Saturday, June 16, 2007

GREETINGS, FROM BLOGGING PURGATORY

I have been granted special privileges to blog, in case you were wondering where the hell I have been. Well, I'll tell you--if They'll let me. (They have a habit of censoring what I write, so I'm never really sure how much of what I write gets to the Outside.)
I am--and, for about 7 days, have been--in Blogging Purgatory. The walls here are industrial green--kind of a light yellowish-sea foam color--and there are no windows of which I am aware. The clock is fuzzy, for the lack of a better word. Every time I try to focus on it to see what time it is, to get a better grasp of the finality of my perdicament, the numbers shift. It could be three in the morning, it could be three in the afternoon...hell, it could be fifteen trillion o'clock in the Ne'er World, for all I know. That is the way They want it. They want to keep me confused and under Their thumb.

It is what it is. But I yearn to be free of these Chains.

Their allowing me to press keyboard squares is actually pretty uncharacteristic, truth be told. They usually just make me watch the battered black-and-white Zenith in the living room--no writing is allowed. The TV plays scratchy versions of "The 700 Club" over and over and over again, all insincere white grins and polyester suits; They play it on a continuous loop.

Here, in Blogger's Purgatory, there are no stars. Out here, we is stoned, immaculate. See? That's all that I can do. I am bound by Chains of Uncreativity. All I am able to do is type nonsense, or rip off dead rock stars from the '60s, maaaaaannnn.

I have included a picture that I surreptitiously shot of one of the guards. He stands/sits at the top of the stairs and looks down upon me, emotionlessly, but his gaze scalds me, nonetheless. Every time that I think I might be devising a way to break the Chains of Banality, his gaze cuts through my skin, through my skull, and into my brain, whereupon it excises, laser-like, any and every germ of creative thought.

I stare, now, at these puke-green walls and I wish for days of yore. Days in which I could come up with a legitimate (or even not so legitimate) topic to post. A topic like "What I Did on My Summer Vacation" or "Why I named Lou, Lou" or "The Weather Here in Michigan Sure is Crazy, Huh?". But...no. I am in Blogger's Purgatory, otherwise known as Writers' Block 101.

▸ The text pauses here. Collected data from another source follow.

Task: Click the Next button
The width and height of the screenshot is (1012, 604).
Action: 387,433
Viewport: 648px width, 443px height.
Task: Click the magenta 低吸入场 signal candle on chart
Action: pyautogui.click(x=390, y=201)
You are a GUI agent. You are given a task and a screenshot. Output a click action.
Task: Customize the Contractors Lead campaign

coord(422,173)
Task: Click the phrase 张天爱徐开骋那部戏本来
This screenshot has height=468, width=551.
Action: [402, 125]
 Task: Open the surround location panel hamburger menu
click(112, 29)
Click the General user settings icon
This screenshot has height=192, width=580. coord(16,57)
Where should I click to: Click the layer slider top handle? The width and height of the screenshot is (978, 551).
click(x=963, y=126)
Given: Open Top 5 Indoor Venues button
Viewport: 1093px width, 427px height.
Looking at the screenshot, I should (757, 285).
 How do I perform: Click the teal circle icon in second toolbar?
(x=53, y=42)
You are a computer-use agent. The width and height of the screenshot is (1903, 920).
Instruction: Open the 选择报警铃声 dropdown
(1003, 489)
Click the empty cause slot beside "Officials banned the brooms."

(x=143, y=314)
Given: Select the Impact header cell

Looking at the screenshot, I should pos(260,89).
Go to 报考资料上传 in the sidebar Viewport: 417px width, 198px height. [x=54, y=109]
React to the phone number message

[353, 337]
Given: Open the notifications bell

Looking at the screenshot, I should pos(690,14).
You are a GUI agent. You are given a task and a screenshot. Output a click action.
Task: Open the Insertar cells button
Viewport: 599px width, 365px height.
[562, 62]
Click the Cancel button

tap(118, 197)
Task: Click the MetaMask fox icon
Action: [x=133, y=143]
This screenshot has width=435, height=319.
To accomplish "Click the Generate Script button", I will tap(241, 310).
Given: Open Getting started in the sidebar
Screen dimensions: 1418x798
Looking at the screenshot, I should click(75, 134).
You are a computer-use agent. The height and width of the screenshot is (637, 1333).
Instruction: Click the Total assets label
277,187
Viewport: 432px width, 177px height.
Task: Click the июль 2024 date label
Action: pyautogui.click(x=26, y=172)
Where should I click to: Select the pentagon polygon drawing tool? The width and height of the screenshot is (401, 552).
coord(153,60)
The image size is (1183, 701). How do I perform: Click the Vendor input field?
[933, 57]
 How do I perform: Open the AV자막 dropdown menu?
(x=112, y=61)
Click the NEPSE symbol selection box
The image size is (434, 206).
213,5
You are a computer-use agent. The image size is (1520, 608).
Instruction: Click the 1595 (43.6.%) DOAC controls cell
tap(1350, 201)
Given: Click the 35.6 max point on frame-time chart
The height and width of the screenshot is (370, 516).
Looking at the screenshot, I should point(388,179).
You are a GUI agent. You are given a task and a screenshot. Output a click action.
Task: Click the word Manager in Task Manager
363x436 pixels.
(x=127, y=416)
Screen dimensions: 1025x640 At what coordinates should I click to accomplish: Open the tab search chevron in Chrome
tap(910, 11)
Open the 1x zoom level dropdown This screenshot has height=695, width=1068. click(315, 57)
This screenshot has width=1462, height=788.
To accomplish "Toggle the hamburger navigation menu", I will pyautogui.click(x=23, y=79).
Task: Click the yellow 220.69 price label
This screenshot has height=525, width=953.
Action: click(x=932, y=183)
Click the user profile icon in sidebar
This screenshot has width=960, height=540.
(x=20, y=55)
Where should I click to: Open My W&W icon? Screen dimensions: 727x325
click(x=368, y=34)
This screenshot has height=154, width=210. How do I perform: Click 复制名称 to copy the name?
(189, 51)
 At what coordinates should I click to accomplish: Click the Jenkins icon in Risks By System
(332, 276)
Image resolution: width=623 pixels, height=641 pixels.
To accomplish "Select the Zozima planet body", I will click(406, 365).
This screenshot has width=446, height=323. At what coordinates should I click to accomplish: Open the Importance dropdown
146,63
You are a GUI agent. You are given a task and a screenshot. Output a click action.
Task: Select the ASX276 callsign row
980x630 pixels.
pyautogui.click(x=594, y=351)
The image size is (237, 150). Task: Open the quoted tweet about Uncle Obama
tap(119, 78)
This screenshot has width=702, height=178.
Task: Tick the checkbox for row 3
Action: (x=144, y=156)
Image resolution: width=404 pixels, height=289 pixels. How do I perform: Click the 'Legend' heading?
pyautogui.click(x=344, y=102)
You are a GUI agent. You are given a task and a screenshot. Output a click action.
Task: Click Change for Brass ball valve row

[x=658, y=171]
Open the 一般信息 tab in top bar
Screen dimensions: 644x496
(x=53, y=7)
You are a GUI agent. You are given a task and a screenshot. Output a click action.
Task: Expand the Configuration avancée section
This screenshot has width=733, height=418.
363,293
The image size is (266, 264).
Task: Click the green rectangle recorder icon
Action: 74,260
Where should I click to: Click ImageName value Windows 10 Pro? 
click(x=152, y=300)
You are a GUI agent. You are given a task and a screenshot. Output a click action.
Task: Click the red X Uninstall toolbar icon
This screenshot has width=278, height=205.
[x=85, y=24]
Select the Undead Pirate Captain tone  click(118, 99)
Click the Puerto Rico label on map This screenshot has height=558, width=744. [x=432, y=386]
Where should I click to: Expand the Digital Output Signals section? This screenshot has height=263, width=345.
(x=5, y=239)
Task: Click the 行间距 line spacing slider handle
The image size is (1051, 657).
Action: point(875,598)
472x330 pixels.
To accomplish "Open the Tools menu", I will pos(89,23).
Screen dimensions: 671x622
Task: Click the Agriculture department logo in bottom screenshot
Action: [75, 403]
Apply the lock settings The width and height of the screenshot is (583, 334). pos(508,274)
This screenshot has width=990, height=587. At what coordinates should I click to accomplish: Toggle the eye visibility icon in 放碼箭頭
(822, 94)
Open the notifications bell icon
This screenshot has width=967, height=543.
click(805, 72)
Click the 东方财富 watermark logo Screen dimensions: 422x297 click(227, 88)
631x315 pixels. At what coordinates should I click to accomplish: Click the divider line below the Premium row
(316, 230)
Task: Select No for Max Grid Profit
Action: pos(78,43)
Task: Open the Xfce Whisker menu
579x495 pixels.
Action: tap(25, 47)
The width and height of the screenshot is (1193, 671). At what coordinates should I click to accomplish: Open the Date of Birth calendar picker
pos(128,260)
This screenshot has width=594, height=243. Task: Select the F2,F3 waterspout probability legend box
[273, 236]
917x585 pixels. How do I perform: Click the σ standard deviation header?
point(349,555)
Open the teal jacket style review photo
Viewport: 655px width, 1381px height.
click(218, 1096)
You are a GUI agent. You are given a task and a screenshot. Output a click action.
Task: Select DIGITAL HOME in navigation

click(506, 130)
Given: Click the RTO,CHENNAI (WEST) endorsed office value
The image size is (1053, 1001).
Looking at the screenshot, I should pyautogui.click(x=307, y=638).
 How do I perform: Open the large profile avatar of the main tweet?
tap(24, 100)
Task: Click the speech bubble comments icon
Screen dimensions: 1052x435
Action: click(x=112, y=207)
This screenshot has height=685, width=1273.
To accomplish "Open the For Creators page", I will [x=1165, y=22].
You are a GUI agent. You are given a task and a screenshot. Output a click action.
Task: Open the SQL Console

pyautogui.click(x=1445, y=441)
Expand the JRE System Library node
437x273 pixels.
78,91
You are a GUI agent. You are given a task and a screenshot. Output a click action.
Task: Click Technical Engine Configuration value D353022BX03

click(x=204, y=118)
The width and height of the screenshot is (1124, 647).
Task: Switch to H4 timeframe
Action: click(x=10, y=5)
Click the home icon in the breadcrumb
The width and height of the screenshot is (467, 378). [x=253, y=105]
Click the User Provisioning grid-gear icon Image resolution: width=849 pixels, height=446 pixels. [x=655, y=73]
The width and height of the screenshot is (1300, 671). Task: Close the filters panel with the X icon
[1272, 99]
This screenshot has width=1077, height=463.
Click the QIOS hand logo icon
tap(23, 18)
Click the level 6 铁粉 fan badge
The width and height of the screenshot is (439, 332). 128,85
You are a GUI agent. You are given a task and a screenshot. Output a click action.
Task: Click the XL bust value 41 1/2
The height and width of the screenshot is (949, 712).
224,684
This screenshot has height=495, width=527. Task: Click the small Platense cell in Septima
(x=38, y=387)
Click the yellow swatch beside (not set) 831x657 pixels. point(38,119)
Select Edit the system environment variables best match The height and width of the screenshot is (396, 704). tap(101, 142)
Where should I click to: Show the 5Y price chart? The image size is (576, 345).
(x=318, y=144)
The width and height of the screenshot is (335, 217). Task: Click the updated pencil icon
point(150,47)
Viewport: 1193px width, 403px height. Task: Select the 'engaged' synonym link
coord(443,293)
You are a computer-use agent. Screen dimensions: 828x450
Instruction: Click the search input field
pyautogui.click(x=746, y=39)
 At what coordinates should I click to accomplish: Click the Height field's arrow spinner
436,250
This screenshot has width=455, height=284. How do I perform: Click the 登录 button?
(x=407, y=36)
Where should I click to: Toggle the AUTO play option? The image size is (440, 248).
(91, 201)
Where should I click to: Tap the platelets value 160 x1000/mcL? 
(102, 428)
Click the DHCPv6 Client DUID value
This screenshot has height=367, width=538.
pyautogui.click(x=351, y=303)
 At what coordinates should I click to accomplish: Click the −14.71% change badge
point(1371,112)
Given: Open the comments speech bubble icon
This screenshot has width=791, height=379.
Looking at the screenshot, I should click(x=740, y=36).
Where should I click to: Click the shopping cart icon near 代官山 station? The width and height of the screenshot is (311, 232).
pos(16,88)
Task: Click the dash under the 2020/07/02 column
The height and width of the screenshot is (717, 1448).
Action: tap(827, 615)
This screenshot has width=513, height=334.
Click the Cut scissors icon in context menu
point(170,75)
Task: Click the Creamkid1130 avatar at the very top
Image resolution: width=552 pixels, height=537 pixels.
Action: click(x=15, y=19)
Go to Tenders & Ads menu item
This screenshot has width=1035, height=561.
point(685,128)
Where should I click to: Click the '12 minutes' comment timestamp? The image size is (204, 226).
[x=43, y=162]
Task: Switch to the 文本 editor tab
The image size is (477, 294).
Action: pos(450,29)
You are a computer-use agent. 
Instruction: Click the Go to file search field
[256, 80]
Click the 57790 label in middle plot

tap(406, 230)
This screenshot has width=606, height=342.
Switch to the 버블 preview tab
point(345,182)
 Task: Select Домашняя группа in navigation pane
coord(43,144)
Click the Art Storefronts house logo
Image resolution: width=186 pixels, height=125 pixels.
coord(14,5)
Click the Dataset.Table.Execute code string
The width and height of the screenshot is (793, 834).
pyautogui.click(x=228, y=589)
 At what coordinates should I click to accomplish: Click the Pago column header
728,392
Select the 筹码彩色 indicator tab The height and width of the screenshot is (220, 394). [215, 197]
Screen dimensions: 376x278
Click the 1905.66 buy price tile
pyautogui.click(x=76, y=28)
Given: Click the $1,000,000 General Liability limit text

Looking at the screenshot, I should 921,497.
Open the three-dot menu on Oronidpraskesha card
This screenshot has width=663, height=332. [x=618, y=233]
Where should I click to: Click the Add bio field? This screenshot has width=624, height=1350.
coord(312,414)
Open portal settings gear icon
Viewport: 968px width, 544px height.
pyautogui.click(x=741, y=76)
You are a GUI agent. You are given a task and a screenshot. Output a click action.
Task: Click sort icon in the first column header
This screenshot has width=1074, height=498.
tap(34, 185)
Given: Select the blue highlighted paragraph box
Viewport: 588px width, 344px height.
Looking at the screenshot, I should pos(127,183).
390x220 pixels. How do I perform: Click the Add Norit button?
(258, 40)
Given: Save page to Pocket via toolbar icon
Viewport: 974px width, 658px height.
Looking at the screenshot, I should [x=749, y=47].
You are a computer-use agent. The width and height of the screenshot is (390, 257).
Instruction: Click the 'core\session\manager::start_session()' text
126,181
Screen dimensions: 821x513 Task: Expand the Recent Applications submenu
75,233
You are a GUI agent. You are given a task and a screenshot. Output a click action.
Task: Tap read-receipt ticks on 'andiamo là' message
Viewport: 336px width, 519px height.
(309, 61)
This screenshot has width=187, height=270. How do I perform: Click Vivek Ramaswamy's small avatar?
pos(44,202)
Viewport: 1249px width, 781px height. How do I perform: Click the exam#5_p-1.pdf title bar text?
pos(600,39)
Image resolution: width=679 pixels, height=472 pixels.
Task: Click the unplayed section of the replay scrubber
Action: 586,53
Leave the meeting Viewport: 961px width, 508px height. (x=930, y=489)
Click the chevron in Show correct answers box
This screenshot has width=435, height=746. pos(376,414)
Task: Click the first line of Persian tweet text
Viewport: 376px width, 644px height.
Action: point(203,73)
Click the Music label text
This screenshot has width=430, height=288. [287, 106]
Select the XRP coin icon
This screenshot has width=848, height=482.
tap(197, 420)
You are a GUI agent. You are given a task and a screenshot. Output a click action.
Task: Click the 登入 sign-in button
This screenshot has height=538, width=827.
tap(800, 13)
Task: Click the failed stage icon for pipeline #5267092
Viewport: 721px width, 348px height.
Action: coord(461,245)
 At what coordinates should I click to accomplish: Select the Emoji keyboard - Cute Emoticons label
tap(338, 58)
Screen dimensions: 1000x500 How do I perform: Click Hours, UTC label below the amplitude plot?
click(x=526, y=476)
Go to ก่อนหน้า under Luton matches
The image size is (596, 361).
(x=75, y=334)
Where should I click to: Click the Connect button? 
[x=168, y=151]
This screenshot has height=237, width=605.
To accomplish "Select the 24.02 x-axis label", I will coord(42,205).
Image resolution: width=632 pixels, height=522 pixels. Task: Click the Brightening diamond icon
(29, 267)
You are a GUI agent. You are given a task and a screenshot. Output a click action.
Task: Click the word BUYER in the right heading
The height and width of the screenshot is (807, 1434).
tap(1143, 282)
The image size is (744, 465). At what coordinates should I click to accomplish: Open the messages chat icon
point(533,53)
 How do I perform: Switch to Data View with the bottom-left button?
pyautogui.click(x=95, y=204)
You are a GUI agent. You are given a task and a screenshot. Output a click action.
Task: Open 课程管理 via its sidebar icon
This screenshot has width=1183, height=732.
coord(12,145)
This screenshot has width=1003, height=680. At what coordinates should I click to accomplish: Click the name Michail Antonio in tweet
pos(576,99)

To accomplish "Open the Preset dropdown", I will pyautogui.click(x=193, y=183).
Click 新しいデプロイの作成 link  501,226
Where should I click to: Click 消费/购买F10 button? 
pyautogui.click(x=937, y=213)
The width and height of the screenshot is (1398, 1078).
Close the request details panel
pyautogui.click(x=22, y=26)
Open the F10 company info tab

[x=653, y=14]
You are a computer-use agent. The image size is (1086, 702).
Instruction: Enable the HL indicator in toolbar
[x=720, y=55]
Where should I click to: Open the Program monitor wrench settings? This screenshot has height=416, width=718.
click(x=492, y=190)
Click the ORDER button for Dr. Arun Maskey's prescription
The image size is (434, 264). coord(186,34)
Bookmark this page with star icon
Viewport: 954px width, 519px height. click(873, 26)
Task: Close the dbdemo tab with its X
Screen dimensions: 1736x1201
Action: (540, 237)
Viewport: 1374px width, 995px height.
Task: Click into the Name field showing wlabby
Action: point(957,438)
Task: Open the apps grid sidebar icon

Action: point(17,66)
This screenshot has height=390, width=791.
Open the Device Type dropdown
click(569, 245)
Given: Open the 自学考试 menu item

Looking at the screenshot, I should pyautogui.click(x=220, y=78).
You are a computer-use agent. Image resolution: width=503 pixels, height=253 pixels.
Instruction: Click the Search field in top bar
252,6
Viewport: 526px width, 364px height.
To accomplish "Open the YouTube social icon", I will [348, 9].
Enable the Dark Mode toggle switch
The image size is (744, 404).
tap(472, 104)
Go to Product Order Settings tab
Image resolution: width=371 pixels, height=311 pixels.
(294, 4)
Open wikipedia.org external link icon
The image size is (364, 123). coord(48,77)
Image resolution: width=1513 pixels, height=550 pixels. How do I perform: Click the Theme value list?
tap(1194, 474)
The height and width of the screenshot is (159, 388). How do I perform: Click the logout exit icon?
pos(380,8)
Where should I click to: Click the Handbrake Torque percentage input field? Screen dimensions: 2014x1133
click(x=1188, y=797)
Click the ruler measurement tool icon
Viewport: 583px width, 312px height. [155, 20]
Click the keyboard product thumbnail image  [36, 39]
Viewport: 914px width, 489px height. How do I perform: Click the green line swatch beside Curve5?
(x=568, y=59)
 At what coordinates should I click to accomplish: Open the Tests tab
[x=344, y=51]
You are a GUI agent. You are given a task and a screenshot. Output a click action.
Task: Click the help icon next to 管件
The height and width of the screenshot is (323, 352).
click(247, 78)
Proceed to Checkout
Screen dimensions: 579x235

Break out the plot-wheel. It's time to roll up the proverbial shirtsleeves and get to crackin'. Starting righ--Shit! I hear Them coming! Go on! Leave me! I will find you! And, if I don't, tell Peggy Sue tha

11 comments:

Nanette said...

Perhaps we are all there. It is the internet's version of LOST.

At least you can make dishing about writer's block entertaining. :)

Melissa said...

The guard sounds truly evil.

The One and Only A said...

Thanks Nighthawk! =)

The guard *is* evil, Meliss. :-0

Sugar Kane said...

Was that you I passed on the way to the yard? I traded some smokes for some brass knuckles, so I'm hoping to break out soon. See you on the other side.

The One and Only A said...

Yeah, Sugar, it *was* me. Did n't you see me wave? I'd just assumed that you'd blown me off cuz I was a Tigers fan. =(

Regarding the Insurrection: We have to keep it on the DL for now, but the time, soon, is coming.

Sugar Kane said...

I wouldn't blow you off for being a Tigers fan. It's already too sad. Now if you tell me you're a Pistons fan? That's another story. You might end up shived.

The One and Only A said...

I'll consider myself shivved, Sugar. =) What basketball team do you call yours? The friggin' Hawks?! ;-)

Sugar Kane said...

NOOOOOOOOO! Sixers all the way.

Ok, last try. What's your football team? Odd as it, I'm a Colts/Steelers fan. Don't try to figure it out. It doesn't make sense to me either.

The One and Only A said...

Okay, Sugary Wondah. I'm thinking that you live in Pennsylvania. Though I am--truly--befuddled. You call yourself a fan of the Sixers, the Colts/Steelers...okay, Pennsylvania all the way...but you also profess love for the Saint Louise Cardi-Fails. Hmmm. ;-)

Okay. And here you go (this is beating-worthy): I am a fan of the bumbling laughingstock that is known to all as the Deee-troit Lions. Kill me now. :-O

Sugar Kane said...

The Lions? I thought only Tim-the Tool Man-Taylor was a Lions fan. (yeah, I just made a really lame Home Improvement joke) I guess that's better than The Patriots. Props for being loyal to your home town teams.

I do not and have not ever lived in Pennsylvania or Missouri. To be honest, I've been a fan of several NBA teams over the years. I guess I'm a little fickle.

Cardi-fails? I guess I shouldn't expect much from a Tigers fan. By the way, who on the world series?

The One and Only A said...

Um.

That's all I can say, unfortunately. "Um."

=o)

Congratulations to the Cardinals. They earned every bit of tickertape that fell.